- _DIRECTIVE_
Shift every coordinate in the answers by adding 57 to each number, then write out the listing from the line with "Where should I click to: Choose" to the line with "coord(226,52)", both included. Reproduce each line in that range, requests too, and leave everything else unchanged.

• • • • •

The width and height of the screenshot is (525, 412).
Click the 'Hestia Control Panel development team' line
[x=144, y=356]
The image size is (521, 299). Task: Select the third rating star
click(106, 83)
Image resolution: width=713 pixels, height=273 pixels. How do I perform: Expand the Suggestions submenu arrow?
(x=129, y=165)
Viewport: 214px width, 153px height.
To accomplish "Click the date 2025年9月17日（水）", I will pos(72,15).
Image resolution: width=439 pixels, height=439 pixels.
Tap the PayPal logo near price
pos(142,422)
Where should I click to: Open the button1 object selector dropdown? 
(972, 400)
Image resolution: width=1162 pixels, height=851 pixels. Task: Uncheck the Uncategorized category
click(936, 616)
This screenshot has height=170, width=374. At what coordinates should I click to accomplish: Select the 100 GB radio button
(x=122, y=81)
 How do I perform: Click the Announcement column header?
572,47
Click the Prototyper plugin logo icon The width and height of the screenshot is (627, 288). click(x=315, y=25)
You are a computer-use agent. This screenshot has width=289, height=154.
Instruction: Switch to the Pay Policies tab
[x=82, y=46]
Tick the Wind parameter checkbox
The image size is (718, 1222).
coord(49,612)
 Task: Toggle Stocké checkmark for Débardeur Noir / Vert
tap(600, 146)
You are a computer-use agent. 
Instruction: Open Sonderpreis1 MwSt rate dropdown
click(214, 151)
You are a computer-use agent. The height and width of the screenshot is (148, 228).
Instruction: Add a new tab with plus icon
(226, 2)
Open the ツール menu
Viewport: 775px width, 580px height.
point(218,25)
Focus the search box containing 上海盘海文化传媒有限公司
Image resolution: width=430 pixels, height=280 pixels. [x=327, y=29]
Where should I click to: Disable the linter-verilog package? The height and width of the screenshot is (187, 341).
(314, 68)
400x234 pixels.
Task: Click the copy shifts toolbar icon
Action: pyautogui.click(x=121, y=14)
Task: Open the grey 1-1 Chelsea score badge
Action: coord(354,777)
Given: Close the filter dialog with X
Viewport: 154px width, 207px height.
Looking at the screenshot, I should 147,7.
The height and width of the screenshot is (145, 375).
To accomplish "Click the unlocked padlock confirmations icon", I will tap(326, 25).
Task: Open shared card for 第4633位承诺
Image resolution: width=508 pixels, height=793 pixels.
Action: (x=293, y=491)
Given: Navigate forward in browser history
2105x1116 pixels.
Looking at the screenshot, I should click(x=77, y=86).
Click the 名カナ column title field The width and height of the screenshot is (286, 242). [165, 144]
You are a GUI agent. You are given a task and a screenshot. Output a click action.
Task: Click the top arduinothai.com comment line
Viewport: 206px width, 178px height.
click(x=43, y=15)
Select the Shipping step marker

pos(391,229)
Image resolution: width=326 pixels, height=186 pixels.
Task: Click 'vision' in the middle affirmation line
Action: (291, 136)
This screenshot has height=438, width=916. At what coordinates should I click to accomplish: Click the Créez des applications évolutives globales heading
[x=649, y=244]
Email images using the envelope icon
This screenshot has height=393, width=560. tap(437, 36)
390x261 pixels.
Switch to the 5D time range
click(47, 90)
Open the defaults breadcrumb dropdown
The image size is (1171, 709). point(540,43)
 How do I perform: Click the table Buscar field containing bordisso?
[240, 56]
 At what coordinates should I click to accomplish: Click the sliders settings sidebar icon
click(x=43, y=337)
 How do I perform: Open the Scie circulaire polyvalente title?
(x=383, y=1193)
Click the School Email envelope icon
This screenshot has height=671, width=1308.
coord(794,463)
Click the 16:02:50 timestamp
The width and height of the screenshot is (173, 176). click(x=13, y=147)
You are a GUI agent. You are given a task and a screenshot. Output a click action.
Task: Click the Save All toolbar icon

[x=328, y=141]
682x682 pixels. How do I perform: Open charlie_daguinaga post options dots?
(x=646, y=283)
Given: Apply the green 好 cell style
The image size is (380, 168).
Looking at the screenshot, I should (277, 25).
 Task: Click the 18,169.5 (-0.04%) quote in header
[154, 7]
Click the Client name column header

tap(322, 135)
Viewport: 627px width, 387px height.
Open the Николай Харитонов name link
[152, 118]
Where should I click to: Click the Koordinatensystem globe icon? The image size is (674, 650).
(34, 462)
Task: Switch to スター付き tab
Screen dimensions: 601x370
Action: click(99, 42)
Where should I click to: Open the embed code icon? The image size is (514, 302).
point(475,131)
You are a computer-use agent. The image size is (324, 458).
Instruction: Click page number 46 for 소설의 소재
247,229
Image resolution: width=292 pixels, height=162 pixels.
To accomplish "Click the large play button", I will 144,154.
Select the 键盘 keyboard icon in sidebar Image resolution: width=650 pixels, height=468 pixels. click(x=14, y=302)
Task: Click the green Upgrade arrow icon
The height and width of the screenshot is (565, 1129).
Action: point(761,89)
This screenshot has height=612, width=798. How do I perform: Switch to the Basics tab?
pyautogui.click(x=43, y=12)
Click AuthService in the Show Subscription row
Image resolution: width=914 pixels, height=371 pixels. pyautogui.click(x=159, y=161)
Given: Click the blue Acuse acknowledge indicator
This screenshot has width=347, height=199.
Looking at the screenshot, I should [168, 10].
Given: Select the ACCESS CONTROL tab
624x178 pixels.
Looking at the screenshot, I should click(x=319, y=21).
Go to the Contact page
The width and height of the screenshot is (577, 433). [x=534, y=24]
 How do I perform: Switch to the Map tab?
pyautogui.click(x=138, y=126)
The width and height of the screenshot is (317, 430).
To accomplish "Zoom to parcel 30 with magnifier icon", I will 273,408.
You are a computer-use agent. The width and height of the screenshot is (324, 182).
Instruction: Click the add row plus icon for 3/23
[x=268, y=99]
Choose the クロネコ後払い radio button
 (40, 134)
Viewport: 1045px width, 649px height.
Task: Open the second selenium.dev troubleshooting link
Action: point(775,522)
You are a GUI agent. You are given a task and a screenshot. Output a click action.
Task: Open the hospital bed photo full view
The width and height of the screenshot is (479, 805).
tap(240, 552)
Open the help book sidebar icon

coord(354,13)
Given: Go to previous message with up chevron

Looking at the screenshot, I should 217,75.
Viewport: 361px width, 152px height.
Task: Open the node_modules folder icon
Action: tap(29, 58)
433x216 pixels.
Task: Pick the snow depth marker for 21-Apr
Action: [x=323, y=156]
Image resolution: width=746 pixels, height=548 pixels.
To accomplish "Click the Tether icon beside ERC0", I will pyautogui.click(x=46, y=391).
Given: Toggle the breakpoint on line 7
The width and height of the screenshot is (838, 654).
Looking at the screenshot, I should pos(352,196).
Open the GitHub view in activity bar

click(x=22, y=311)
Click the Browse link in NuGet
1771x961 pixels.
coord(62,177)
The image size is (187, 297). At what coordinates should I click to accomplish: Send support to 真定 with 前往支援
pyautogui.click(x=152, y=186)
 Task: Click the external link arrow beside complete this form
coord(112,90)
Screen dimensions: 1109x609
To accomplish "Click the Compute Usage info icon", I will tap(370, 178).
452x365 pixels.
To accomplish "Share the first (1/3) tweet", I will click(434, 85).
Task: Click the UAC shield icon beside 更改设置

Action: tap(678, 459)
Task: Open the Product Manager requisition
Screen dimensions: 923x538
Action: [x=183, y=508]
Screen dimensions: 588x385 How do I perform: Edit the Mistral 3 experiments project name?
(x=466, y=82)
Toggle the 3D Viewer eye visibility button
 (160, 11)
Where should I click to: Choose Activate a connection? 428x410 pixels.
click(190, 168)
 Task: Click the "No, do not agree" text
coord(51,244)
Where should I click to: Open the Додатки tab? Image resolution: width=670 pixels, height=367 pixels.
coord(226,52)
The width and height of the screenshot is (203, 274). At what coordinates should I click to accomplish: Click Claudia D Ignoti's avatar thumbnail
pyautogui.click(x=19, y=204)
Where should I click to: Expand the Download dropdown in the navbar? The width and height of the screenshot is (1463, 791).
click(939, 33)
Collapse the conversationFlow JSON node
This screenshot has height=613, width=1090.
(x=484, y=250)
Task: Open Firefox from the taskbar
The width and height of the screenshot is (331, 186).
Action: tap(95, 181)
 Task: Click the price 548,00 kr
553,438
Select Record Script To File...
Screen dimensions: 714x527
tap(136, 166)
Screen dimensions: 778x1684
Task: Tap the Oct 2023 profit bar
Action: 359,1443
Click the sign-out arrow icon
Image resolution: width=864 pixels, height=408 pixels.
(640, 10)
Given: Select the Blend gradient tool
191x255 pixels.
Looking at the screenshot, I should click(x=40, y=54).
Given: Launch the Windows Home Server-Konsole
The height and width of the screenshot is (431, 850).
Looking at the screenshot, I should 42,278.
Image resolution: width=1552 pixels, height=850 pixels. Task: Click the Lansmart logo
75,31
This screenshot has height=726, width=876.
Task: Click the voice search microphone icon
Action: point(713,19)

• • • • •

- _ANSWER BELOW_
Where should I click to: Choose Activate a connection? 428x410 pixels.
click(247, 225)
 Task: Click the "No, do not agree" text
coord(108,301)
Where should I click to: Open the Додатки tab? Image resolution: width=670 pixels, height=367 pixels.
coord(283,109)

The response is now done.